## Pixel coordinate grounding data
========================================================================
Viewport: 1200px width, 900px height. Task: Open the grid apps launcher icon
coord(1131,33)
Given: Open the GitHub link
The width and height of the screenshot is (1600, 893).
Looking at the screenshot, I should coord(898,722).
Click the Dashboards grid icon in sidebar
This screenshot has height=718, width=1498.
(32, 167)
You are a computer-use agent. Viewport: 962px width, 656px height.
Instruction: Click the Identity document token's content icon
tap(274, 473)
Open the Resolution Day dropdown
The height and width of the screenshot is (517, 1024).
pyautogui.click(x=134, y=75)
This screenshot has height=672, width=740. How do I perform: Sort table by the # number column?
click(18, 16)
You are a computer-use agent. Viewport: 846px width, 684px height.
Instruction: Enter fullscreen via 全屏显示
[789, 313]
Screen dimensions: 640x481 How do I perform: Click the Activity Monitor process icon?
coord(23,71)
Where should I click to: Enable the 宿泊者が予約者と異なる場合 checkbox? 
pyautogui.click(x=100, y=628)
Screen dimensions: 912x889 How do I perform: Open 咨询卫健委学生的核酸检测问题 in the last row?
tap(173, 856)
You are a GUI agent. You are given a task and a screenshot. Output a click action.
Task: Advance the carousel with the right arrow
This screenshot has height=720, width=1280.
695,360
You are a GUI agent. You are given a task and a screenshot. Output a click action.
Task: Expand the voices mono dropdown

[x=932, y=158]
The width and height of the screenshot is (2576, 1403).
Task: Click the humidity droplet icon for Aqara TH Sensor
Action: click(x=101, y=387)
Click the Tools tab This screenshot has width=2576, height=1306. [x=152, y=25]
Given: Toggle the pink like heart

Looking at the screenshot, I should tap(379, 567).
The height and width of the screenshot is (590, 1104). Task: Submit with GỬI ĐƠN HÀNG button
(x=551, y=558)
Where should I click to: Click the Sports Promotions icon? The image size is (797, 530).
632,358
========================================================================
## Exercise objective
For this exercise, write out all of the data exactly.

## Response
Viewport: 1200px width, 900px height. Task: Open the grid apps launcher icon
coord(1131,33)
Given: Open the GitHub link
The width and height of the screenshot is (1600, 893).
Looking at the screenshot, I should coord(898,722).
Click the Dashboards grid icon in sidebar
This screenshot has height=718, width=1498.
(32, 167)
You are a computer-use agent. Viewport: 962px width, 656px height.
Instruction: Click the Identity document token's content icon
tap(274, 473)
Open the Resolution Day dropdown
The height and width of the screenshot is (517, 1024).
pyautogui.click(x=134, y=75)
This screenshot has height=672, width=740. How do I perform: Sort table by the # number column?
click(18, 16)
You are a computer-use agent. Viewport: 846px width, 684px height.
Instruction: Enter fullscreen via 全屏显示
[789, 313]
Screen dimensions: 640x481 How do I perform: Click the Activity Monitor process icon?
coord(23,71)
Where should I click to: Enable the 宿泊者が予約者と異なる場合 checkbox? 
pyautogui.click(x=100, y=628)
Screen dimensions: 912x889 How do I perform: Open 咨询卫健委学生的核酸检测问题 in the last row?
tap(173, 856)
You are a GUI agent. You are given a task and a screenshot. Output a click action.
Task: Advance the carousel with the right arrow
This screenshot has height=720, width=1280.
695,360
You are a GUI agent. You are given a task and a screenshot. Output a click action.
Task: Expand the voices mono dropdown

[x=932, y=158]
The width and height of the screenshot is (2576, 1403).
Task: Click the humidity droplet icon for Aqara TH Sensor
Action: click(x=101, y=387)
Click the Tools tab This screenshot has width=2576, height=1306. [x=152, y=25]
Given: Toggle the pink like heart

Looking at the screenshot, I should tap(379, 567).
The height and width of the screenshot is (590, 1104). Task: Submit with GỬI ĐƠN HÀNG button
(x=551, y=558)
Where should I click to: Click the Sports Promotions icon? The image size is (797, 530).
632,358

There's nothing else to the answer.